> [What you will do]: Your answer consists of the lines in the data that contain "accomplish". Copy each of them.

Segment Open

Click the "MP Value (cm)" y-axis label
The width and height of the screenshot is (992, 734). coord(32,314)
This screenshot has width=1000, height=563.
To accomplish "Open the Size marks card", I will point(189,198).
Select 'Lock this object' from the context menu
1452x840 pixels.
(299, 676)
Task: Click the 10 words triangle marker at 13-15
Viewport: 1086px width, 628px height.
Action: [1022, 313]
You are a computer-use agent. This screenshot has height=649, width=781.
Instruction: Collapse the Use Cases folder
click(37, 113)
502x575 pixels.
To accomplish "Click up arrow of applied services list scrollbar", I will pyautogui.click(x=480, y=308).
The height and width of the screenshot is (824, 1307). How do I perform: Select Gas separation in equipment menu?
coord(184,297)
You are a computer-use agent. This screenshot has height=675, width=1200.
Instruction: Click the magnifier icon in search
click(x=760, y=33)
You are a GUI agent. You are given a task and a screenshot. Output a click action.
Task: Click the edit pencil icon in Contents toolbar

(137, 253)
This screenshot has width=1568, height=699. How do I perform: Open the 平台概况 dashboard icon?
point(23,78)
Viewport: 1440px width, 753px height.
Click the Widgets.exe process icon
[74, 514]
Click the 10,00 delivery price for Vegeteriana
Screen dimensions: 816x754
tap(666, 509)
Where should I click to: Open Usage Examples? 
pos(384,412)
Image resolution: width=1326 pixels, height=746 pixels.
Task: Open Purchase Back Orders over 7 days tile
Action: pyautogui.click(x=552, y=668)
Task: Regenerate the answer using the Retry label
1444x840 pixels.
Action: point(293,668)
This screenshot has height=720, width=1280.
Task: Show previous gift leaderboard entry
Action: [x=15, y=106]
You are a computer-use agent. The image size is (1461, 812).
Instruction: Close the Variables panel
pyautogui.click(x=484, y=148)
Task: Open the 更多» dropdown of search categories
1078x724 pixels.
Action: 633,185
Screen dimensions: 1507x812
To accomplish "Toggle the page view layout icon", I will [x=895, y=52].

Segment Closed

> [Task result]:
To accomplish "Open the Size marks card", I will point(189,198).
To accomplish "Click up arrow of applied services list scrollbar", I will pyautogui.click(x=480, y=308).
To accomplish "Toggle the page view layout icon", I will [x=895, y=52].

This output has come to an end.